The church has many medieval wall paintings. Traces remain on the west wall of the chancel arch, depicting the consecration of Saint Nicholas, Bishop of Myra and the story of the young mother who left her baby in the bathtub to attend the service and whose baby was miraculously saved from death by boiling while his mother attended the bishop's consecration. Other subjects are interpreted as St. Vitus and the Enthronement of Thomas Becket. The building was restored in 1879. Henry J Williams of Bristol carried out the work, in the course of which the rood loft was discovered and the doors at the entrance and upper level were replaced and a new door placed in the porch. New windows were inserted in the nave, the old stone pulpit was replaced by an oak one and a new oak communion table, lectern and chancel furniture were installed. The contractor was Thomas Thomas of Colwinston and the cost of £800 was defrayed by Mrs Mary Collins Prichard who had recently come to live at Pwllywrach and, as patron of the "living", wished to put the church in a good state of repair. In 1881, when additional accommodation was required for the then 64 parishioners, the architect John Prichard reseated the church with open benches at a cost of £120. Many of the church's furnishings date from this time. The wall paintings are reckoned to be 600 years old and are painted in tempura on a fine lime plaster.

After the Reformation, when a wooden holy table was often substituted for the original stone ‘mensa’ or altar table, the stone altar of St Michael's was thrown into the churchyard and lies on the south side of the churchyard at right angles to the gravestones. The Pre-Reformation bell which the square medieval tower with its battlement was built to carry has survived with its Latin inscription “Sancte Michael ora pro nobis” (Pray for us St Michael), invoking the saint to which to church is dedicated.
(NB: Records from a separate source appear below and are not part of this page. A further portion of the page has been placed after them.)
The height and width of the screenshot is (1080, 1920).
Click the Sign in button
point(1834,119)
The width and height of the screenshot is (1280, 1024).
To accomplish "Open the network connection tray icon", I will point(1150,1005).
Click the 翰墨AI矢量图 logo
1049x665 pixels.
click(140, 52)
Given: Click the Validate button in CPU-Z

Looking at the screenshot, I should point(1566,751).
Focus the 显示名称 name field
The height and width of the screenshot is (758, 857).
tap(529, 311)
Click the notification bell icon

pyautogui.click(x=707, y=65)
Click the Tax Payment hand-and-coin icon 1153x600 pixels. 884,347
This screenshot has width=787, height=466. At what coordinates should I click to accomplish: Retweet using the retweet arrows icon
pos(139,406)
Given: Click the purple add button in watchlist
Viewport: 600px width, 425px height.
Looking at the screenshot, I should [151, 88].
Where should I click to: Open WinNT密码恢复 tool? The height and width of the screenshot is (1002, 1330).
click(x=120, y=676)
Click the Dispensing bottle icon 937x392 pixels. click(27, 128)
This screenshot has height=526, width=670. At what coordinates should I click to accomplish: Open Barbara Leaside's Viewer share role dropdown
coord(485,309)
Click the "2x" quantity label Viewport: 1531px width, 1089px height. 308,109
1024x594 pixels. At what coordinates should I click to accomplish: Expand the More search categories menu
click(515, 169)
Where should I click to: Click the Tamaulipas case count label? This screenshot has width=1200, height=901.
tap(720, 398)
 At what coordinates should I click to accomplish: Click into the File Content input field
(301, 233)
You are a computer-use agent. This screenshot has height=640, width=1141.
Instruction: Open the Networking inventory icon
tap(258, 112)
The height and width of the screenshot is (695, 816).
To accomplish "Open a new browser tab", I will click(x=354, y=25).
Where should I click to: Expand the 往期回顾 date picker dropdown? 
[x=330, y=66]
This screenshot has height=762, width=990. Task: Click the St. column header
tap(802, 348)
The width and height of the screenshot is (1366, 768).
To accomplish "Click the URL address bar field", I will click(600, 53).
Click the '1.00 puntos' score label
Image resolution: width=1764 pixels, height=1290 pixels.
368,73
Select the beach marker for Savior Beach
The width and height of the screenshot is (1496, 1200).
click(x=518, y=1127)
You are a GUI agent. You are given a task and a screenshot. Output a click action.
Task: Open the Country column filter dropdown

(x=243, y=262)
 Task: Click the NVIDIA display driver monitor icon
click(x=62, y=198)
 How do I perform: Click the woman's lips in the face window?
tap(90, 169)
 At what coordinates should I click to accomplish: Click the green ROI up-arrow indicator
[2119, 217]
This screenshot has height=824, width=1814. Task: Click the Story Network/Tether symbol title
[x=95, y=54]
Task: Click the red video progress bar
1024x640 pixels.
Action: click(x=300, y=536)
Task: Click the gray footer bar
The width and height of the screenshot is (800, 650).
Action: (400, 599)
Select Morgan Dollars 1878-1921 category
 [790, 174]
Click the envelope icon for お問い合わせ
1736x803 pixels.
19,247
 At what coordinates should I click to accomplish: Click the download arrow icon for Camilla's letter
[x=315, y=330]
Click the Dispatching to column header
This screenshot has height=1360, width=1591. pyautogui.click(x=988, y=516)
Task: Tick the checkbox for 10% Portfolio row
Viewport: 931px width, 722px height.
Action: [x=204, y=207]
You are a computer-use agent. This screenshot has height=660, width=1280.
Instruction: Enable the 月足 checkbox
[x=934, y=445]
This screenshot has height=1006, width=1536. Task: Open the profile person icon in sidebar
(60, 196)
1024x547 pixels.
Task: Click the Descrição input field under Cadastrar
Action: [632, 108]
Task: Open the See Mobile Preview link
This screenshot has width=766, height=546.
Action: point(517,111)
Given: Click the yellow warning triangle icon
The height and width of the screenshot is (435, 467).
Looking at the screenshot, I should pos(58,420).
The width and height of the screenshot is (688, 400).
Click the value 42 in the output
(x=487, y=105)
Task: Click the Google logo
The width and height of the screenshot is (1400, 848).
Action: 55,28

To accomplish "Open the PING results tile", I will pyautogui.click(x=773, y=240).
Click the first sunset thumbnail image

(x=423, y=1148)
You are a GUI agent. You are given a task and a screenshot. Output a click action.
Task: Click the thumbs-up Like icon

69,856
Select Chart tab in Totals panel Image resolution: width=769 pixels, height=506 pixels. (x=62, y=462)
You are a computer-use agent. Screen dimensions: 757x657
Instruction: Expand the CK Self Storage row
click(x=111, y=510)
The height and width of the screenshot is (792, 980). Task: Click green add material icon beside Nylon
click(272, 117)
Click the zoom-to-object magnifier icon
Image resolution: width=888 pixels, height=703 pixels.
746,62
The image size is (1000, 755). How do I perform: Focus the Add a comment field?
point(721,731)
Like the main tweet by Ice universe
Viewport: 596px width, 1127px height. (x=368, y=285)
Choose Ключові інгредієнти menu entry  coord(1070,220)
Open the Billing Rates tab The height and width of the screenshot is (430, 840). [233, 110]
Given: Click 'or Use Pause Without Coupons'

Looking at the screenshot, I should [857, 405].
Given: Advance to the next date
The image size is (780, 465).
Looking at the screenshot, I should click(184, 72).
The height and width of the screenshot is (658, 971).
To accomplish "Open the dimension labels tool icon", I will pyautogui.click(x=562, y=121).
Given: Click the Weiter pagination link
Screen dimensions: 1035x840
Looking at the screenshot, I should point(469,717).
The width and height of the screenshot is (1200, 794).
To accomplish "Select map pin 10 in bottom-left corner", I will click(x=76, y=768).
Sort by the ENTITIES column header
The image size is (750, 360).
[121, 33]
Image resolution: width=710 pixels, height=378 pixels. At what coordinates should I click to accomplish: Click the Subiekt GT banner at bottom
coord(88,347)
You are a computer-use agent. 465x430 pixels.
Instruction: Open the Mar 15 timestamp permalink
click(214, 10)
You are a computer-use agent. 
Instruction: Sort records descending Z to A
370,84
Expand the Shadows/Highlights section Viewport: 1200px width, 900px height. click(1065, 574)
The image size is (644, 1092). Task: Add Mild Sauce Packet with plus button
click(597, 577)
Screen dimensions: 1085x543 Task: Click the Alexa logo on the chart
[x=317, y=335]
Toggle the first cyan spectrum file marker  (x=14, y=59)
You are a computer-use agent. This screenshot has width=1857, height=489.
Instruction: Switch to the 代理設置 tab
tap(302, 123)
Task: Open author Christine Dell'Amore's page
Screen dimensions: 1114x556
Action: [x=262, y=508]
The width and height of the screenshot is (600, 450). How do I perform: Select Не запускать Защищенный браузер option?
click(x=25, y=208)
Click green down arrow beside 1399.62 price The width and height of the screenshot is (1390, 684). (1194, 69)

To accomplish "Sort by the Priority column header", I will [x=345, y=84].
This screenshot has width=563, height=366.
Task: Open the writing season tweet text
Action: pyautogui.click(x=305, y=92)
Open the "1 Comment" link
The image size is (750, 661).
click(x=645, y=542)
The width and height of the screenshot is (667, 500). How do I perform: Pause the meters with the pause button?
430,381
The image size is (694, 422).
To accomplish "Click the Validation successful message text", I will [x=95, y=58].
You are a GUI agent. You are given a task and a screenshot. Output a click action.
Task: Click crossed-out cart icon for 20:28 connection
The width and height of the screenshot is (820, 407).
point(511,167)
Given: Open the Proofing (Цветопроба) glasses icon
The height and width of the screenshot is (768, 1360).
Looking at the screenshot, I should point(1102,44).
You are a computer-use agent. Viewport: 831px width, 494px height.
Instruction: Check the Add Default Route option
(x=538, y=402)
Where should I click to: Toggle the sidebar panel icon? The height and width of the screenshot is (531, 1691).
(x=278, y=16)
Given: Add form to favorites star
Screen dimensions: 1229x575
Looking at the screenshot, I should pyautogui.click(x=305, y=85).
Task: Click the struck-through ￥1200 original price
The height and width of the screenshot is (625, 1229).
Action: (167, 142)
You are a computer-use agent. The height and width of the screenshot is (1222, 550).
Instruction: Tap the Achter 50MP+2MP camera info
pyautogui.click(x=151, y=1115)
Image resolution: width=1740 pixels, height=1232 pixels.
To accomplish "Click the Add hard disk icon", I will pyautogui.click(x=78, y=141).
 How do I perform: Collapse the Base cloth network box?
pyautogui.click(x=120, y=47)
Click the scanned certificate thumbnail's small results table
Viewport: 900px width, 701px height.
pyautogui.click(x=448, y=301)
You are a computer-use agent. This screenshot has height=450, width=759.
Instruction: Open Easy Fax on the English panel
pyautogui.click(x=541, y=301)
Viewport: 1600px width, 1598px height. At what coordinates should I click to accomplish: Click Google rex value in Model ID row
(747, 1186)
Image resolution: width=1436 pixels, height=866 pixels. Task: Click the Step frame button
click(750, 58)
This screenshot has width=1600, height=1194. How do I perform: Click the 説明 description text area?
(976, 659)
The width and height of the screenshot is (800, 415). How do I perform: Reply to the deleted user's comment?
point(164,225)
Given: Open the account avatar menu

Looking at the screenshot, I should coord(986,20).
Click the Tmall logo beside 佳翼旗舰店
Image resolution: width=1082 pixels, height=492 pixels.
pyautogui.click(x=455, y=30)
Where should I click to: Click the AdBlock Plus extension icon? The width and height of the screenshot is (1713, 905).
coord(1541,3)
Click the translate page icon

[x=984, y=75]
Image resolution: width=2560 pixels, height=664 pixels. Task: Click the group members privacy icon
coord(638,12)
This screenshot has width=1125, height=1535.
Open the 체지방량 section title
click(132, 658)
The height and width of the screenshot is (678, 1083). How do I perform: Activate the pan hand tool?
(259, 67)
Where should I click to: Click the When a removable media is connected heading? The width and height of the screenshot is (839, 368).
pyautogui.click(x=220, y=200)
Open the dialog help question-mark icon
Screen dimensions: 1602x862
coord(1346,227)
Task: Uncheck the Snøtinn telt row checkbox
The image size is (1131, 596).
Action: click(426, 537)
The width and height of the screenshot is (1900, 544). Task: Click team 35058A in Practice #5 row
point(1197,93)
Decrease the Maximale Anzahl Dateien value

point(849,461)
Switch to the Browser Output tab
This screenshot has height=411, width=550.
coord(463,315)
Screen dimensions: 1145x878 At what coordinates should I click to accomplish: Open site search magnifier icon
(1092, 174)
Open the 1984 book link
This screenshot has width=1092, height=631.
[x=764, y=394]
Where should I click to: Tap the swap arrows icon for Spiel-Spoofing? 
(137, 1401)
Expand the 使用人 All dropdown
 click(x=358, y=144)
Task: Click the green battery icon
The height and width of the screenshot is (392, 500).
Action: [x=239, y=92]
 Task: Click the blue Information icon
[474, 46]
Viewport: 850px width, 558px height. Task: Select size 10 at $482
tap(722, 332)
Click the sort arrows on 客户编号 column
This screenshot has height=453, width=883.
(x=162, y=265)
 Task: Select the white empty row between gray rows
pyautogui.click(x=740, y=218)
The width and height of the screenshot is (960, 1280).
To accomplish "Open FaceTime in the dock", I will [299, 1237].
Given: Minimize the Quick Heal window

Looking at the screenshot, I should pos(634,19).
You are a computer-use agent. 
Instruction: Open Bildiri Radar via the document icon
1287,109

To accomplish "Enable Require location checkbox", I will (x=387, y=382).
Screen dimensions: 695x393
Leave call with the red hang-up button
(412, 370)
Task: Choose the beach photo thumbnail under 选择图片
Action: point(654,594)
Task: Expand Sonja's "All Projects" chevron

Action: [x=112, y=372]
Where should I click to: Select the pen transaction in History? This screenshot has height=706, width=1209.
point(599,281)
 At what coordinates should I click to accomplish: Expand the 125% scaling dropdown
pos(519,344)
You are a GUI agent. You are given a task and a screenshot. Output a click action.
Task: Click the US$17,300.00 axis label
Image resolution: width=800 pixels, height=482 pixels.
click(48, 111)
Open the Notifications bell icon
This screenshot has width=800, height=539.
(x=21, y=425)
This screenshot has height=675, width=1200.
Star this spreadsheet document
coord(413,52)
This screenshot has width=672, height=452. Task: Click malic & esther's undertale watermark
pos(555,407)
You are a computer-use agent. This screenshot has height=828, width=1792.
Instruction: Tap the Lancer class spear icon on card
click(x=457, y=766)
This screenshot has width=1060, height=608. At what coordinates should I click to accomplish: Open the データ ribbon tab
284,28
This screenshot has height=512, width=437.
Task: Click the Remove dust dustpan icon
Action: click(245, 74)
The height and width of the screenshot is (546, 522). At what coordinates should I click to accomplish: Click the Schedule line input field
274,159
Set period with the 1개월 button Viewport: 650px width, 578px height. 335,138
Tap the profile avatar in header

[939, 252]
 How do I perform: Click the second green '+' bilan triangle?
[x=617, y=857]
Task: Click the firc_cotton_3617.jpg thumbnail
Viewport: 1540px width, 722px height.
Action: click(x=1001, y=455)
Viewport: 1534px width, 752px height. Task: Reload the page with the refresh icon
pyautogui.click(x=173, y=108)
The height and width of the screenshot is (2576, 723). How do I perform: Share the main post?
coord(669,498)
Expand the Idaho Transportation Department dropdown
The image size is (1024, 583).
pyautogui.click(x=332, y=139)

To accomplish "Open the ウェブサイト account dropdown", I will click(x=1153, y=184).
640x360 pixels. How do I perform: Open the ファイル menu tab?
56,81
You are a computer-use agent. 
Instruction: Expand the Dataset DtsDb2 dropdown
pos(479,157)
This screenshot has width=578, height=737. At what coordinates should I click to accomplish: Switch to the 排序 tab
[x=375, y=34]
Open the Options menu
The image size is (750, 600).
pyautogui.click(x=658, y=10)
There were originally 3 bells in the tower but two were broken and the metal sold in 1722 to pay for the reseating of the church.

In 1971, the church was damaged by a fire. To prepare for the 2000 Millennium, the church was redecorated and reroofed; a new north vestry and entrance were also part of this project. The churchyard cross and wall were both listed as Grade II buildings on 23 July 2003.